Als Spezialistin für psychische Gesundheit und Süchte finde ich es wichtig, die größtmögliche Auswahl an Optionen für therapeutische Probleme zu haben. Ich glaube, dass noch mehr im Bereich der Cannabinoide geforscht werden wollte, da alles darauf hinweist, dass wir hier ein Potenzial von interessanten Antworten für diese Behandlungsformen finden können. Die Tatsache, dass der Konsum und der Bereich der Cannabisderivate geordnet und reguliert werden, erachte ich als überaus positiv. Was in den Cannabis Social Clubs oder den Plattformen wie Verantwortungsvolle Regulierung (span. Regulación Responsable) oder OECM geschieht, gibt uns die Möglichkeit zu erkunden, in welchen Gruppen und in welchen Kontexten genauere Information im Umlauf ist, um den Konsum besser zu verwalten. Zum Beispiel kann man über die Clubs direkt oder indirekt auf objektive und qualitativ hochwertige Information zugreifen oder Methoden zur eigenständigen Wissenserweiterung und sich bilden, um die Verwaltung des Konsums zu verbessern.

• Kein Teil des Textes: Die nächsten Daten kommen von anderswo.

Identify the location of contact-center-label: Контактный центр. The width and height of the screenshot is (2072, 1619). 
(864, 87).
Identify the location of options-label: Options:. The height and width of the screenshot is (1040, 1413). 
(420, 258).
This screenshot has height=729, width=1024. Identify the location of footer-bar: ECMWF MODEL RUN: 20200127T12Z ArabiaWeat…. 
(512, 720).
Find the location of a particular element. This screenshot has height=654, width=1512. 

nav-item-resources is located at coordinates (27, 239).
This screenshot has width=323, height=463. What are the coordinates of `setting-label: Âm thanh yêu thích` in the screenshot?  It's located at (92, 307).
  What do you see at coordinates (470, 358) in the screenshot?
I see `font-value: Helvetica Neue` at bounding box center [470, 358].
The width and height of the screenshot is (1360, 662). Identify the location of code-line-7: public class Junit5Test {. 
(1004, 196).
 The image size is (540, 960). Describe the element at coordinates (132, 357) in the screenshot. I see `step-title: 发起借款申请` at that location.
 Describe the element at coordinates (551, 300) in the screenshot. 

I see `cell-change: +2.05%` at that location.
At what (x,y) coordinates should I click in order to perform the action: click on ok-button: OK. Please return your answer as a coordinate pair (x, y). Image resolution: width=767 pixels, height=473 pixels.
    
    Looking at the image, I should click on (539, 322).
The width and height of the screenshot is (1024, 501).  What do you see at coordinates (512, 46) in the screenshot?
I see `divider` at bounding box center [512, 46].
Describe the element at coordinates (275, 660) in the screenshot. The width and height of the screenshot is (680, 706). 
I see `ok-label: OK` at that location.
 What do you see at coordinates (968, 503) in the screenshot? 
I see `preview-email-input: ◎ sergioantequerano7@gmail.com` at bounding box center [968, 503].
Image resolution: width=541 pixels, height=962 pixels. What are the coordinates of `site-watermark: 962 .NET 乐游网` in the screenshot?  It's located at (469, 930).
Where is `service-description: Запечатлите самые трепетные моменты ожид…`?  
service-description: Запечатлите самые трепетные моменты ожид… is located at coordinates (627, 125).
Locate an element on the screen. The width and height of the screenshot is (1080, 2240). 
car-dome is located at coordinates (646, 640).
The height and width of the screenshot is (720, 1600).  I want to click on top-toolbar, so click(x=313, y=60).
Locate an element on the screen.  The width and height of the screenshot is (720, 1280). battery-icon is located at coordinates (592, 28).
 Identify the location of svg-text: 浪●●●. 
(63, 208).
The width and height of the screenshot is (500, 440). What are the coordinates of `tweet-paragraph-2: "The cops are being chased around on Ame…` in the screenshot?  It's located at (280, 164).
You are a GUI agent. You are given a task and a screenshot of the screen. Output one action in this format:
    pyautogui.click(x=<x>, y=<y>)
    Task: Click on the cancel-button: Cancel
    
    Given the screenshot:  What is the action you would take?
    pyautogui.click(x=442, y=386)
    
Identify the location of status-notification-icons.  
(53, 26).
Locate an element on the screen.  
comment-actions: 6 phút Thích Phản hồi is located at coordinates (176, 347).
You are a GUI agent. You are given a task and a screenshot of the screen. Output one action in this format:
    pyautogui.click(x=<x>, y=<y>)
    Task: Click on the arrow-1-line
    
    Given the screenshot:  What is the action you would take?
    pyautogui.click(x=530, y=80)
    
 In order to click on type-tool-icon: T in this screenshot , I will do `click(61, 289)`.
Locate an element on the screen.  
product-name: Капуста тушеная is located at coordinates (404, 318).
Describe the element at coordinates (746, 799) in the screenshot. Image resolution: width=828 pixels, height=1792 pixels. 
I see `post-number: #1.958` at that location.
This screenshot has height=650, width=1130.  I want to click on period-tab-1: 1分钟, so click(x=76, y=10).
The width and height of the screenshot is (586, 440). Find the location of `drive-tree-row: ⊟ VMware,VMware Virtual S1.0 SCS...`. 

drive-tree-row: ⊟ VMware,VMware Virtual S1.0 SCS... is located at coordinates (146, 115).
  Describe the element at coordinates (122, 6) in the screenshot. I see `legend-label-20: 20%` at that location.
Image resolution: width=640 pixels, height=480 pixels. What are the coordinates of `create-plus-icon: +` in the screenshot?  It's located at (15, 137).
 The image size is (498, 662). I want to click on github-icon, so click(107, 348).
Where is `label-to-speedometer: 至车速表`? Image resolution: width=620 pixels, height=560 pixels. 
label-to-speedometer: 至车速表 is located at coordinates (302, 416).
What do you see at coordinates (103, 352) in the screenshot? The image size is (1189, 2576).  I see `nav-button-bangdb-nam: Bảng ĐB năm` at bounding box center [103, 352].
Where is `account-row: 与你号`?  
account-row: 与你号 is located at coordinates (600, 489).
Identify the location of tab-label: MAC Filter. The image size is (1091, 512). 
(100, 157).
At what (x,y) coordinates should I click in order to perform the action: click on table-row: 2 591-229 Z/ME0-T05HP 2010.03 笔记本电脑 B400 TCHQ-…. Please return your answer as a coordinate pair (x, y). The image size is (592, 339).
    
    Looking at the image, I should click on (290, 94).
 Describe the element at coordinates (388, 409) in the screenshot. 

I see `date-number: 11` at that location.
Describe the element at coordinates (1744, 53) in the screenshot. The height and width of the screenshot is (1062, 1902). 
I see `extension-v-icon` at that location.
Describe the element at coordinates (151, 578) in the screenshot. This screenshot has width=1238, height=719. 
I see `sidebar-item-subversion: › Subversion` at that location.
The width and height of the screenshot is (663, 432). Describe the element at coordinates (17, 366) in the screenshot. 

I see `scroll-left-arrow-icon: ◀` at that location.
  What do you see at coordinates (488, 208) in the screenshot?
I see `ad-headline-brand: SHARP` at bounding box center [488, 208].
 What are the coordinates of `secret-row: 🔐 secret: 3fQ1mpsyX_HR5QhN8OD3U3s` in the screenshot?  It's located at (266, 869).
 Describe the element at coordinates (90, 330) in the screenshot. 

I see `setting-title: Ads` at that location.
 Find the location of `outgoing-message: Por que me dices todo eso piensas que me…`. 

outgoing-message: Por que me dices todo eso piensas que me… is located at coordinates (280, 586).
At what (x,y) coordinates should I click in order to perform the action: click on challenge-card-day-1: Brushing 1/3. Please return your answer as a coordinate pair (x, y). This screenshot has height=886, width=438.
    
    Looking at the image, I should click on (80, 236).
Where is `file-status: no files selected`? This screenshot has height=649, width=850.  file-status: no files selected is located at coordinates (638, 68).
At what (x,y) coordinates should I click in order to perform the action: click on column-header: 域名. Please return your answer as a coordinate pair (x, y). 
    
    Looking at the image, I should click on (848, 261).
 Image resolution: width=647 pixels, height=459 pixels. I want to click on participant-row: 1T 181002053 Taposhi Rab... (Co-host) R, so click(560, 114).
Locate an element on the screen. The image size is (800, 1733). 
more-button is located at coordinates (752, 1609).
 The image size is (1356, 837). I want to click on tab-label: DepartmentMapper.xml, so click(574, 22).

Glauben Sie, dass es in unserer Gesellschaft an Information über Cannabis fehlt?
Es gibt Fehlinformation, die zu Verwirrung führt. Alle Initiativen zur Aufklärung darüber erachte ich als wichtig.
Wie ist Ihre Einschätzung der ersten Auflage von Cannamed?
Cannabmed ist eine sehr interessante Initiative gewesen. Sie hat allen Teilnehmern neue Ideen und Perspektiven eröffnet, Austausch und Kontakte auf allen Ebenen gefördert. Es gab auch die Teilnahme von sehr bedeutenden Personen aus der Cannabisbranche, ebenso schätze ich die Anwesenheit von Mitarbeitern aus der Branche und Vertretern aus dem öffentlichen und parlamentarischen Dienst, die an den Schlussfolgerungen teilnahmen. Es konnten interessante Ergebnisse dank der aktiven Beteiligung erzielt werden. Die Debattengruppen sammelten Anliegen der Teilnehmer und der Konsumenten von medizinischem Marihuana. Dies stellt einen Mehrwert im Vergleich zu anderen Kongressen dar, auf denen nur Fachleute die Debatten führen. Denn die Beteiligung der Nutzer wurde sehr vorsichtig gestaltet, um Anliegen und Bedürfnisse zur Sprache zu bringen.